François Villeroy de Galhau: International monetary spillovers - financial and intellectual linkages

Speech by Mr François Villeroy de Galhau, Governor of the Bank of France, at the Bellagio event, Paris, 11 January 2024. 

The views expressed in this speech are those of the speaker and not the view of the BIS.

Central bank speech  | 
09 February 2024

It is a great pleasure to welcome the Bellagio group in Paris. The 80th anniversary of the D-day Landings this year is an important reminder that American and European histories are so closely inter-twined. Today this relation materialises through tight economic and financial linkages, the subject of my talk this afternoon.

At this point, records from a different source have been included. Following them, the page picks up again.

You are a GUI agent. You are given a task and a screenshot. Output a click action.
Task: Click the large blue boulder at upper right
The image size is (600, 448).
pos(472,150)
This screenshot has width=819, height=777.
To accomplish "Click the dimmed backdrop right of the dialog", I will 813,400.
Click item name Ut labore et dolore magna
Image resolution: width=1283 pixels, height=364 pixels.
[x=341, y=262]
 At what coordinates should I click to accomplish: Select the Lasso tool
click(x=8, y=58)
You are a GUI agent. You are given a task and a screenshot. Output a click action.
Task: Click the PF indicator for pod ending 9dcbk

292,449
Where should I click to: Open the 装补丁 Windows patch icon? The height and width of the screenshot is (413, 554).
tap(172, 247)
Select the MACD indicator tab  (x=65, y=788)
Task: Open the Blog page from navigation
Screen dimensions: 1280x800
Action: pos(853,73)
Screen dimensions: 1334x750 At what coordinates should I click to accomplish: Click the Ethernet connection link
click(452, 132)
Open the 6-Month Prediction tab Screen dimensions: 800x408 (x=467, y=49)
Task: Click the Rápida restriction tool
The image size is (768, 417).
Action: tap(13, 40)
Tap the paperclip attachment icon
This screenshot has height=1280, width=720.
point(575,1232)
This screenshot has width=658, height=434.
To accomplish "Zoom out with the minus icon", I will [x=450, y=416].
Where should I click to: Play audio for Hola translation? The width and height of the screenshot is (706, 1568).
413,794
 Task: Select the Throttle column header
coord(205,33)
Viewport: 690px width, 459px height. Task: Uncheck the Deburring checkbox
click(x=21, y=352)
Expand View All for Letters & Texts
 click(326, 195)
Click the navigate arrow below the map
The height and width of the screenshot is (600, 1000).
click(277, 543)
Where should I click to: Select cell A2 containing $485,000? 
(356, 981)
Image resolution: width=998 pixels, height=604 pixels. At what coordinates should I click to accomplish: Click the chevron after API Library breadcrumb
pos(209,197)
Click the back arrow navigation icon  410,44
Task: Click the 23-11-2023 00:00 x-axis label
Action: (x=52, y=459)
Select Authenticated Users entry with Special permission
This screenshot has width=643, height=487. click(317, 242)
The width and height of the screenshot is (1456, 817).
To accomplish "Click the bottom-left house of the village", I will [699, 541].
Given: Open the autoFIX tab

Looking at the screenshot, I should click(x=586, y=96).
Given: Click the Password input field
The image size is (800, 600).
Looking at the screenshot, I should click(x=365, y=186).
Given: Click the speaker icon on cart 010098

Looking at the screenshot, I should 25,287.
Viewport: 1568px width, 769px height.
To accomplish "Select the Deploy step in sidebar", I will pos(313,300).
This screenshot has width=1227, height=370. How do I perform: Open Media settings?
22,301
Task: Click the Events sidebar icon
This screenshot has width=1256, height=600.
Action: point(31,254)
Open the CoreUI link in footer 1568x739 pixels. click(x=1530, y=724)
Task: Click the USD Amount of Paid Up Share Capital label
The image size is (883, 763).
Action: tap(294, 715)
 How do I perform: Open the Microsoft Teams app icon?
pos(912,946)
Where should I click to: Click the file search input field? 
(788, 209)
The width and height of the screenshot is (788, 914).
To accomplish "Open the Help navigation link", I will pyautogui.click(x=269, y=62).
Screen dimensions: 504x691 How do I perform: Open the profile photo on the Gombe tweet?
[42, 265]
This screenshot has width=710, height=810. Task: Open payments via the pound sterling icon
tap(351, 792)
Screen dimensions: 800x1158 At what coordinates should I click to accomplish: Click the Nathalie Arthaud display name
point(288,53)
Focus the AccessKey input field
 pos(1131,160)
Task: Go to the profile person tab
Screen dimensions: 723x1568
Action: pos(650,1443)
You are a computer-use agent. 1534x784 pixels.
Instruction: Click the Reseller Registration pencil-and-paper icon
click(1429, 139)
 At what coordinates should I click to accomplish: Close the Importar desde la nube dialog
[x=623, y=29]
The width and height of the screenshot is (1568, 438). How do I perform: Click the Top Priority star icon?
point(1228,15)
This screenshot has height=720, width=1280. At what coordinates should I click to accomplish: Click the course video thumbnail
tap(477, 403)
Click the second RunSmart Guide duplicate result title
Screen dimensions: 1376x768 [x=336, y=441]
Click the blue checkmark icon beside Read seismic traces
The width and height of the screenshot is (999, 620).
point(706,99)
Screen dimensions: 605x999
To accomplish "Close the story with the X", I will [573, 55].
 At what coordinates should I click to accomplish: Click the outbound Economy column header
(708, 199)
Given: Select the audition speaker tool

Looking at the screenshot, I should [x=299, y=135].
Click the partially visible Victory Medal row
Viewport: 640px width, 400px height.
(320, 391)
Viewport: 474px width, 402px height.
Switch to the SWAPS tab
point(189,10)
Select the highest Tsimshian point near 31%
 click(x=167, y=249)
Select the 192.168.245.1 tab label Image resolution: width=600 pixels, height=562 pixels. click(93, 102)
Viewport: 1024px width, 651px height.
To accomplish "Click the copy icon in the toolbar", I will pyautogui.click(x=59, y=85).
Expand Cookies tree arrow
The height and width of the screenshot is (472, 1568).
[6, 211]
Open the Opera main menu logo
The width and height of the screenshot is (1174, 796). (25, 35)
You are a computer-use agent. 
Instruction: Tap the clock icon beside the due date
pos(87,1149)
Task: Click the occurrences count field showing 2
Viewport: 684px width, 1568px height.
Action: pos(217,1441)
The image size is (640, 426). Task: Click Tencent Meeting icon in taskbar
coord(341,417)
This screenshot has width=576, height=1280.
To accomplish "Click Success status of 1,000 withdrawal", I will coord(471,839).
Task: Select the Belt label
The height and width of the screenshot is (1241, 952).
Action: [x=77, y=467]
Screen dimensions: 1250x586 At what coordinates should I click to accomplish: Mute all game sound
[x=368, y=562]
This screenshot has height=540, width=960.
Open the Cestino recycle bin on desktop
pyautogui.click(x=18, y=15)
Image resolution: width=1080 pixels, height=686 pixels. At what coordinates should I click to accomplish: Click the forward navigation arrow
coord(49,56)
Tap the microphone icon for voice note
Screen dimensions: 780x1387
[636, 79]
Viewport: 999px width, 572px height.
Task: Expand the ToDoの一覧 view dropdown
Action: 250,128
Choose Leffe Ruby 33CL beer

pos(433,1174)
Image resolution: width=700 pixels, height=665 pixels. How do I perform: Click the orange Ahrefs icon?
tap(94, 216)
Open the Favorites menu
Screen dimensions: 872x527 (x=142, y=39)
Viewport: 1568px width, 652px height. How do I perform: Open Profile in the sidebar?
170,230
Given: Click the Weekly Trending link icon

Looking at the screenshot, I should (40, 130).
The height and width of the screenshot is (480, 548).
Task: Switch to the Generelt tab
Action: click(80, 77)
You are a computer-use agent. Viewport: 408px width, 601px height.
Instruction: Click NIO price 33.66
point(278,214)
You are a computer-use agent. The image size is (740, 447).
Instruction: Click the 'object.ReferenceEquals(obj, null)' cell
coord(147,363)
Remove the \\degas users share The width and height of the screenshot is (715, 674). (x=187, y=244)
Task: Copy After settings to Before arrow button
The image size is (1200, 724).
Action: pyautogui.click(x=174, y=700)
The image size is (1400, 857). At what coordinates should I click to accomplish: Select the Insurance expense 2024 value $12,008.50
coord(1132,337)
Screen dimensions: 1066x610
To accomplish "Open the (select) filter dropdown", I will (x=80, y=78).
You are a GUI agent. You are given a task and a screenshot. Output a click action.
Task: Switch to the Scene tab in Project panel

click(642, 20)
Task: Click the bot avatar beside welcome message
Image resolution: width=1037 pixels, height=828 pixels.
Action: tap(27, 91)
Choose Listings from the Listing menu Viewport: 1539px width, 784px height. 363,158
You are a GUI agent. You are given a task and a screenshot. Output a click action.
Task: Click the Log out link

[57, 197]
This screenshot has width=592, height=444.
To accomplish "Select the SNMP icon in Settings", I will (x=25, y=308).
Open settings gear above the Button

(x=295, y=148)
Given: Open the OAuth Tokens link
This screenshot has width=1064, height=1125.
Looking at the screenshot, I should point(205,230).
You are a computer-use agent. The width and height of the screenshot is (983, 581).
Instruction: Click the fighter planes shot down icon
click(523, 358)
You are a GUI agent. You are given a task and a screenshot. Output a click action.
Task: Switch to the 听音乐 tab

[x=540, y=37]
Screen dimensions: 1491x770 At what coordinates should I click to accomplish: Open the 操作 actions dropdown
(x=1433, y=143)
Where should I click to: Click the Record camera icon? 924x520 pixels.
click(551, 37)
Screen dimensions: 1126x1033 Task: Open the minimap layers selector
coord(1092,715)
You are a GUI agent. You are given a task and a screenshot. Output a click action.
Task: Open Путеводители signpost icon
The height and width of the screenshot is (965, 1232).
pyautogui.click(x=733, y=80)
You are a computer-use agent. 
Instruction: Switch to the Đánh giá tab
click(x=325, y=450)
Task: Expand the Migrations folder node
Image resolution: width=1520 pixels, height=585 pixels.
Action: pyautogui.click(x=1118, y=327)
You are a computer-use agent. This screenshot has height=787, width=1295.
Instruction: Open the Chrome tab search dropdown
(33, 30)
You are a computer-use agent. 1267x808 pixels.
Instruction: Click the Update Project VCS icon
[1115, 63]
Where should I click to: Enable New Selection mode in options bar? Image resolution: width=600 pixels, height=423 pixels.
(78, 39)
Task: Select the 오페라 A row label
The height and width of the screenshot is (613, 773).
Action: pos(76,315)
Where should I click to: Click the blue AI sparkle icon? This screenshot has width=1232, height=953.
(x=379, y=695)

1. Financial interlinkages and global monetary policy spillovers

In a globalized world, economies are linked through trade and financial flows. While these linkages help when domestic demand falters or domestic savings are scarce, they can also transmit adverse developments across borders. This is the essence of international risk sharing, which if taken to the limit would imply a common global cycle. Due to global value chains, spillovers and comovements in goods production have indeed risen over recent decades. However, there is less commonality in the production of services. The rising share of services in overall production has offset the increased integration of goods, so that the co-movement of economic activity between countries has not increased. The disruptions caused by Covid and Russia's unjustified invasion of Ukraine have shown the fragility of extended supply chains. Noticeably, there had already been some retrenchment in globalization indicators following the Great Financial Crisis, as shown in Figure 1 (Slide 2). However, fewer spillovers do not necessarily imply less volatility. In autarky, countries depend entirely on their own industries and there is less ability to adjust to domestic shocks. On the financial side, the globalized economy features similar patterns. On the one hand, increased openness implies rising exposure to the global financial cycle. On the other hand, improved policy credibility and better monetary policy frameworks have allowed more countries to have freely floating exchange rates and independent monetary policy to meet domestic objectives.